Leesburg Home of Virginia History and Facts

Leesburg, a Northern Virginia town located in  in Loudoun County, is  steeped in history.  Located about 33 miles northwest of Washington, D.C. at the base of the Catoctin Mountain and adjacent to the Potomac River, 42,616 residents called Leesburg home, according to the 2010 census.  Leesburg is on the northwestern end of the Dulles Greenway, a private toll road that connects to the Dulles Toll Road at Washington Dulles International Airport, allowing for the utmost in commuting convenience, as well.

Leesburg has experienced considerable growth in the last thirty years along with the rest of Loudoun County.  It has transformed from a small, rural town to a suburban bedroom community filled with people who commute throughout the nation’s capitol, and even more growth is centered along the Dulles Greenway and State Route 7 that parallels the Potomac River.  The Washington Air Route Traffic Control Center of the Federal Aviation Administration is found here, too.
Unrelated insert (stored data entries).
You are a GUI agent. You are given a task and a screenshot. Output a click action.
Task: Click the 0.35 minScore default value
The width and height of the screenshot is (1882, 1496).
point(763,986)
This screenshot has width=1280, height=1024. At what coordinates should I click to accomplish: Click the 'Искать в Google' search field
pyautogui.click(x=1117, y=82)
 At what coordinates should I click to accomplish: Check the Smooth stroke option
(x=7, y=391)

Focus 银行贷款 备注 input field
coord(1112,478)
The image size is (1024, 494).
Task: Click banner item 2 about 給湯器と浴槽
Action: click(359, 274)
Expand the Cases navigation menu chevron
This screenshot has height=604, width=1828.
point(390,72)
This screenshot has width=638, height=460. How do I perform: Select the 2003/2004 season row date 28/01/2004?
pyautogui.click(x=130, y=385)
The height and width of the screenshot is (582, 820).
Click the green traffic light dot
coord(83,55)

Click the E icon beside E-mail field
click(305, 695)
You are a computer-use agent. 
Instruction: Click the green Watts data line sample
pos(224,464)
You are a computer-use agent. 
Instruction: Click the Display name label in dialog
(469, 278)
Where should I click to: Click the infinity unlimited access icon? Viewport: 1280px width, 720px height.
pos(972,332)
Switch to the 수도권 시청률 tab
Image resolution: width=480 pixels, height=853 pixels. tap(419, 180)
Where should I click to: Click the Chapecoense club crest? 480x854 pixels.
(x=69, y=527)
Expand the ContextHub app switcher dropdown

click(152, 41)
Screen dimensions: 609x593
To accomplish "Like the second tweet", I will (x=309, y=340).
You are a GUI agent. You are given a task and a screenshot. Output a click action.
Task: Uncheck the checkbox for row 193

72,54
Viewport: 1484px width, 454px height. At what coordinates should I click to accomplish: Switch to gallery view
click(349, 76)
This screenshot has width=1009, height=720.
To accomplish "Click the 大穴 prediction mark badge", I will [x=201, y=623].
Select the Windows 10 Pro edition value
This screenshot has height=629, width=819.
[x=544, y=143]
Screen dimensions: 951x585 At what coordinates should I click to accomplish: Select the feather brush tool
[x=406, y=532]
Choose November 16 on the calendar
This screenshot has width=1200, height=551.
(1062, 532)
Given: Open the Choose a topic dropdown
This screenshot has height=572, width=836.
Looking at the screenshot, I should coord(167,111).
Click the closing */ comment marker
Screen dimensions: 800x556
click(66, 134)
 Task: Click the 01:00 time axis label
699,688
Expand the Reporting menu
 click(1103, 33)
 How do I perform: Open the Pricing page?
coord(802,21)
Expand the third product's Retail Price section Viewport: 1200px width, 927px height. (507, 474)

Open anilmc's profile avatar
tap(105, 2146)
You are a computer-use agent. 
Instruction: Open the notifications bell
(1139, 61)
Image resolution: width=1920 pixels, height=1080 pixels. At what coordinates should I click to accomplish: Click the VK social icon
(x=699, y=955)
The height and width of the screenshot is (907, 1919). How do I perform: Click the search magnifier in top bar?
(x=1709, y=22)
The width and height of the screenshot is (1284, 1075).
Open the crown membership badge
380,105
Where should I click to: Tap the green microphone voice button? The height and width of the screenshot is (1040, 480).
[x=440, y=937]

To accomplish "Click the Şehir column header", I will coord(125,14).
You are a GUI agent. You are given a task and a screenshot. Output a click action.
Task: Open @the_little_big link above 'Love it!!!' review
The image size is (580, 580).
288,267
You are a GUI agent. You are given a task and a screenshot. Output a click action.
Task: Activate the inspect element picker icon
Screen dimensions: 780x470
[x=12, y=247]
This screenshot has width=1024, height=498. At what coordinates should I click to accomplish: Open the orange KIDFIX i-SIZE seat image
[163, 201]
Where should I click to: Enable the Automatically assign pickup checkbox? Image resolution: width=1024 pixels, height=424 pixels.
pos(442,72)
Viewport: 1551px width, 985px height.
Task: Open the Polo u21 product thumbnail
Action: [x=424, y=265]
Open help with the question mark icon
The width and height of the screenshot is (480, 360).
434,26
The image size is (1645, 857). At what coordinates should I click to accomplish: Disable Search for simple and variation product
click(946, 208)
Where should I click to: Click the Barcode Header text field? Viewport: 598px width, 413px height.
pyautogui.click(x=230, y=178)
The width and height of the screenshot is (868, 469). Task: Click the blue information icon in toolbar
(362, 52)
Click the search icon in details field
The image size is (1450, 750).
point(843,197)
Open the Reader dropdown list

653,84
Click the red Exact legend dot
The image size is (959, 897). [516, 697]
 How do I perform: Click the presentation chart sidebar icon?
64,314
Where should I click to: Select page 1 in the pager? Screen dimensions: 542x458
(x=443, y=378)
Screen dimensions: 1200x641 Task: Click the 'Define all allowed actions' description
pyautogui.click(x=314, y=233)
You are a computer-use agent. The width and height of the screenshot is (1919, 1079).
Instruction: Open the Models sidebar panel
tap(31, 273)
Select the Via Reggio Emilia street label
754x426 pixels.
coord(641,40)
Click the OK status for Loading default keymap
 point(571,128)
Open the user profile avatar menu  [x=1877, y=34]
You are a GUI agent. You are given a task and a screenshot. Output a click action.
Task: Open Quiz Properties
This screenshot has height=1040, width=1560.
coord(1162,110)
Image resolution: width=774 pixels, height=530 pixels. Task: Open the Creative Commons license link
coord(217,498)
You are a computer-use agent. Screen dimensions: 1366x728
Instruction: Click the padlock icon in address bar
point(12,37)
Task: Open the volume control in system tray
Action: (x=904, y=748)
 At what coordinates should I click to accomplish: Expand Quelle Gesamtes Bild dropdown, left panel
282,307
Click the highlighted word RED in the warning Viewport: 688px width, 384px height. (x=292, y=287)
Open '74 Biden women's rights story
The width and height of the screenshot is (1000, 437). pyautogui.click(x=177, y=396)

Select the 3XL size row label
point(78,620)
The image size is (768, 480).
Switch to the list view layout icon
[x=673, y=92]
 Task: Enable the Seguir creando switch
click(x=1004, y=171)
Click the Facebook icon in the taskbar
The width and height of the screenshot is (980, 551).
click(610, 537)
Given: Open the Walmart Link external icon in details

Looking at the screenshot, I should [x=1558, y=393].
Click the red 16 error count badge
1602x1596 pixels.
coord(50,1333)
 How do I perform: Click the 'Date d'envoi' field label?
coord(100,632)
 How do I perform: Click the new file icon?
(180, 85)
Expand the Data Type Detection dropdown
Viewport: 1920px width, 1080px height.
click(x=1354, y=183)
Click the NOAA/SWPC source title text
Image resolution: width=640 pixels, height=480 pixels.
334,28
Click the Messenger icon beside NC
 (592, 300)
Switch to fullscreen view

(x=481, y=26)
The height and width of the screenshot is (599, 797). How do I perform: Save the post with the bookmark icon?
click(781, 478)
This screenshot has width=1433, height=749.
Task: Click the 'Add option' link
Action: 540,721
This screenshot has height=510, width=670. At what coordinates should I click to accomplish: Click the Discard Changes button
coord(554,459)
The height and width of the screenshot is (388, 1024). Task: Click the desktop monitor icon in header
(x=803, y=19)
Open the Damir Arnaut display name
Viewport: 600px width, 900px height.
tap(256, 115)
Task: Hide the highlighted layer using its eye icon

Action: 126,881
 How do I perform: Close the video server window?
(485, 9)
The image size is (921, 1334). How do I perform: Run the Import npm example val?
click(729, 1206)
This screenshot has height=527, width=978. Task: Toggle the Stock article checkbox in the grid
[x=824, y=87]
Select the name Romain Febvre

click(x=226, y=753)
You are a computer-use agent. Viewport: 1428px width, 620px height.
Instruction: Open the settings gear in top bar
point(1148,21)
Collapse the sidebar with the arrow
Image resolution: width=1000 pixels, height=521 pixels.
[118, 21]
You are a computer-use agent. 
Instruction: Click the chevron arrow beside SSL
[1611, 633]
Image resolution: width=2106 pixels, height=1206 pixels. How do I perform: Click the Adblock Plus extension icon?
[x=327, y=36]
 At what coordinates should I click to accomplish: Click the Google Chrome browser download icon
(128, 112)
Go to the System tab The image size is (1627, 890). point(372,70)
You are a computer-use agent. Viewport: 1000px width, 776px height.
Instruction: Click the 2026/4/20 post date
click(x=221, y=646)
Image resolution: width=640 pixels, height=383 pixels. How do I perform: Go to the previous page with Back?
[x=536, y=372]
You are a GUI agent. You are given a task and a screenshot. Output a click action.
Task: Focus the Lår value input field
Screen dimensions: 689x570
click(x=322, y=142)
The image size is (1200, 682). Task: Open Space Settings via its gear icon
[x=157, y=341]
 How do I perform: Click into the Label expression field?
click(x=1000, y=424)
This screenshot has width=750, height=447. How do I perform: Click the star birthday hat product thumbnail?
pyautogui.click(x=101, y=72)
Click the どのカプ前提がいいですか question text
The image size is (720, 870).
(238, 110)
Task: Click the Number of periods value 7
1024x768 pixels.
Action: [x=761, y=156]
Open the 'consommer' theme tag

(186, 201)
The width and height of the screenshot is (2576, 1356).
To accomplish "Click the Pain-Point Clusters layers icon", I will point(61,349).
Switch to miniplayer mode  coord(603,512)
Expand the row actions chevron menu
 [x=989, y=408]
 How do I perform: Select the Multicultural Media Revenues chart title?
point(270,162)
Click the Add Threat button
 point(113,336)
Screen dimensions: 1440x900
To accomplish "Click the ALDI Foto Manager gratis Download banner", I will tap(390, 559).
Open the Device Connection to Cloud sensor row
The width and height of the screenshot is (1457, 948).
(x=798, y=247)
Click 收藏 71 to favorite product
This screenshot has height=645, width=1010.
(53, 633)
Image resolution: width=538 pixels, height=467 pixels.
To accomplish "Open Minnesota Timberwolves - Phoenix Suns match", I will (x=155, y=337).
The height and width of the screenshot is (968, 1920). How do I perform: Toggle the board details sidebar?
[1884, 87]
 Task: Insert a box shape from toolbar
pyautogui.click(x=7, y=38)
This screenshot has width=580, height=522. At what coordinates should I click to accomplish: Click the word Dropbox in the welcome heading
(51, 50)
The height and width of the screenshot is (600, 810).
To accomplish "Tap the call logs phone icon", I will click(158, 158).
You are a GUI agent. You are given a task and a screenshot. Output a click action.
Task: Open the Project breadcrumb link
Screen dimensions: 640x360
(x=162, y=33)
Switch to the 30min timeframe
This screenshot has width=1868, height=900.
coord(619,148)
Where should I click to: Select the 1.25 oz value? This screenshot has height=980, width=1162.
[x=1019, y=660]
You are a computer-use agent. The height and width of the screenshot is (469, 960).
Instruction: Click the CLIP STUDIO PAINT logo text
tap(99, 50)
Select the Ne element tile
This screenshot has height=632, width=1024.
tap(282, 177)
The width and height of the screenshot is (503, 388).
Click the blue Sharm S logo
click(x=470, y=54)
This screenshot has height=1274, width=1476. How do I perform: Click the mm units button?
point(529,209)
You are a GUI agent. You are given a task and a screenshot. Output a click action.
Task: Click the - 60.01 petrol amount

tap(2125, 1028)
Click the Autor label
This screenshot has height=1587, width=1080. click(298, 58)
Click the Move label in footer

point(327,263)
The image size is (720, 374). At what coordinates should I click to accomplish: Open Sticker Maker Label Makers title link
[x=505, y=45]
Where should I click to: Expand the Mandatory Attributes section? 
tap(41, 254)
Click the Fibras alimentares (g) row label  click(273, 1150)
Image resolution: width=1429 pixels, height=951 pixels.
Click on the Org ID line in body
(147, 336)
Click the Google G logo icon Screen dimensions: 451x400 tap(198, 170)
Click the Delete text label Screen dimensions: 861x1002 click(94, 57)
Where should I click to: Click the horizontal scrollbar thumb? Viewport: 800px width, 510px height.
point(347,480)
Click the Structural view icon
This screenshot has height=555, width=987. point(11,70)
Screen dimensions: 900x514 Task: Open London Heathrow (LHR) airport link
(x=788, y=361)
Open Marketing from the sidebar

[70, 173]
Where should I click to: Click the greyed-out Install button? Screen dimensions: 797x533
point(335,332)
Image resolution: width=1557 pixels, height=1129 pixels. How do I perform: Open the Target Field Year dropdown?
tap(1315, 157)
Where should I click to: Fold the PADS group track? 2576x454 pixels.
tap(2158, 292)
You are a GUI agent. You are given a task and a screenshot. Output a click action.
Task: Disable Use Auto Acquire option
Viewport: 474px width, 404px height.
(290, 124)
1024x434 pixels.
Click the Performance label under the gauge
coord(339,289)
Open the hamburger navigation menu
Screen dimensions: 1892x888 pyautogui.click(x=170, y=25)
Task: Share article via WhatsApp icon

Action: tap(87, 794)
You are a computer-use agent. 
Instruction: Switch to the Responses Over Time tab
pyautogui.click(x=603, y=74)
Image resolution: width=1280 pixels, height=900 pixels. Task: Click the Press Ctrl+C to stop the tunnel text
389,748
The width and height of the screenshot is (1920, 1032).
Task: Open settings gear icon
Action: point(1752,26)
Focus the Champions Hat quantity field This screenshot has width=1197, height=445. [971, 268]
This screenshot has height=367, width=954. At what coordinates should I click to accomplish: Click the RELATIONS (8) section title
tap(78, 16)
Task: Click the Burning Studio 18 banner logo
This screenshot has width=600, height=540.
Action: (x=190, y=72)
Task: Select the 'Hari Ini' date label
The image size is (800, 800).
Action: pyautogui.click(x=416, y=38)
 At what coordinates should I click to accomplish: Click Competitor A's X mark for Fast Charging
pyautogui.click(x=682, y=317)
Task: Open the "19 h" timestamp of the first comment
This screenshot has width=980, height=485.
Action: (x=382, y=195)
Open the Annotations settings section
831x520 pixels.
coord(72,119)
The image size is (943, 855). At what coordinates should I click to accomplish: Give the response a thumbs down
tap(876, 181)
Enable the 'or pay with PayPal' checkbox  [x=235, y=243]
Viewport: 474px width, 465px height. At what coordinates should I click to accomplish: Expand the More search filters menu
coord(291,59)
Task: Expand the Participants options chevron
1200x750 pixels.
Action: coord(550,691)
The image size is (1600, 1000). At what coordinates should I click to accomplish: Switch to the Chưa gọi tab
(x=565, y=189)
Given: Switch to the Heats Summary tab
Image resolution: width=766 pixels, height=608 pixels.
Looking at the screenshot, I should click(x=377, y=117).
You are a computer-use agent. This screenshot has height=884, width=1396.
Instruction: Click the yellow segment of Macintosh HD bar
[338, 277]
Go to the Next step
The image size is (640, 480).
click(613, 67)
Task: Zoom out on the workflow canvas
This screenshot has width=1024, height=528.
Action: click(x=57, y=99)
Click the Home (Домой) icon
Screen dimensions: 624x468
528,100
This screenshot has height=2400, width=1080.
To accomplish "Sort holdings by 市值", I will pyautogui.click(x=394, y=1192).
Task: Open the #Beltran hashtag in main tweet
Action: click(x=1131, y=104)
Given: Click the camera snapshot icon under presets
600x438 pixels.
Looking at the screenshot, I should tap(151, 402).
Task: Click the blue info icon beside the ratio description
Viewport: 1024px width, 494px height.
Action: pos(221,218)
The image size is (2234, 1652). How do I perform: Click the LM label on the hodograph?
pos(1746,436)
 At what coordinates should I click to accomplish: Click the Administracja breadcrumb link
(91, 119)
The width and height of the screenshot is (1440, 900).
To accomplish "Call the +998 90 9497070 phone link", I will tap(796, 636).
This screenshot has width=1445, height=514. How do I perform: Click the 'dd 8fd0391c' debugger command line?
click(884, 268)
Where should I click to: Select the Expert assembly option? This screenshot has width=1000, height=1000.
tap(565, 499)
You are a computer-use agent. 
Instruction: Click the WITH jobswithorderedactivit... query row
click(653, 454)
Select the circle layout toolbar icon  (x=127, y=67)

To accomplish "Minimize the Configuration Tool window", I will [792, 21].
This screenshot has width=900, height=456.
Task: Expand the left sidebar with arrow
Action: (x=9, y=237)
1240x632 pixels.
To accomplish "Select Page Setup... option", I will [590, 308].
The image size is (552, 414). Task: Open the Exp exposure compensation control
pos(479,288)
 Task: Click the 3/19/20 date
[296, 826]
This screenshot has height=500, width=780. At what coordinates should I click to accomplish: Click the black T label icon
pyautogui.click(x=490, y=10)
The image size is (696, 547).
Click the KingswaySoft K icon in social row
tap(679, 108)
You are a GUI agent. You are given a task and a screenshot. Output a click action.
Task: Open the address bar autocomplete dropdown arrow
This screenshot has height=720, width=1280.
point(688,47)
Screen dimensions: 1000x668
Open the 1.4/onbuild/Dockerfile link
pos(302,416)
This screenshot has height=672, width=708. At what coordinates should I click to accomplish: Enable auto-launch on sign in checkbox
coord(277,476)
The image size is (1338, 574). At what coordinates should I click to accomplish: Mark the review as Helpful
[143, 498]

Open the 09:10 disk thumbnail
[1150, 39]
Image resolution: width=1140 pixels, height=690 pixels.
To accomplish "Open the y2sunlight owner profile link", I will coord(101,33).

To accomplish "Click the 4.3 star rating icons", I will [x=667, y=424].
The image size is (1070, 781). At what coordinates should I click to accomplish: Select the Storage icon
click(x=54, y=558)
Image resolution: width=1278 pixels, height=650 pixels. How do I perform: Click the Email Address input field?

Early Plantation Families Called Leesburg Home

European settlement started here in the 1730’s, with tidewater planters who moved in from the south and east and established large farms and plantations.  Many of the First Families of Virginia settled in the vicinity including the Carters, Lees, and Masons.  Nicholas Minor set up a tavern at the intersection of the Old Carolina Road and the Potomac Ridge Road which is now Route 7.  He dubbed the group of building around his tavern George Town in honor of the English King.  The Virginia General Assembly designated the 60 acres around the tavern as the town of Leesburg on October12, 1758.

Leesburg served as a refuge for the U.S. Government and its archives during the War of 1812.  Documents such as the Constitution and Declaration of Independence were moved here when British forces threatened the capitol.  Marble quarries in the region also helped the capitol rebuild.

A Closely Contested Site in the Civil War

The Battle of Balls Bluff was fought here during the Civil War resulting in a resounding Confederate victory.  The town changed hands several times as Union and Confederate Armies traversed the region during the Maryland and Gettysburg campaigns.  The Battle of Mile Hill was fought north of town in September 1862.  Confederate forces under Robert E. Lee subsequently occupied the town and Colonel John S. Mosby and his partisan Raiders used the town as a base of operations.  The Loudoun County High School mascot, the raiders, reminds those who live in Leesburg of this heritage.

Leesburg Home to Historic Characters in the 20th Century as Well

Leesburg was the home of George C. Marshall, the general in World War II and architect of the Marshall Plan that helped Europe rebuild from the war’s devastation.   Radio and television personality Arthur Godfrey also called Leesburg home.

Today Leesburg serves as the center for government and commerce for Loudoun County.  The Town’s Historic District was placed on the National Register of Historic Places in 1970 and heralded as one of the best preserved and most picturesque downtowns in Virginia.  Leesburg contains 21 entries on the National Register of Historic Places including the only ferry across the Potomac.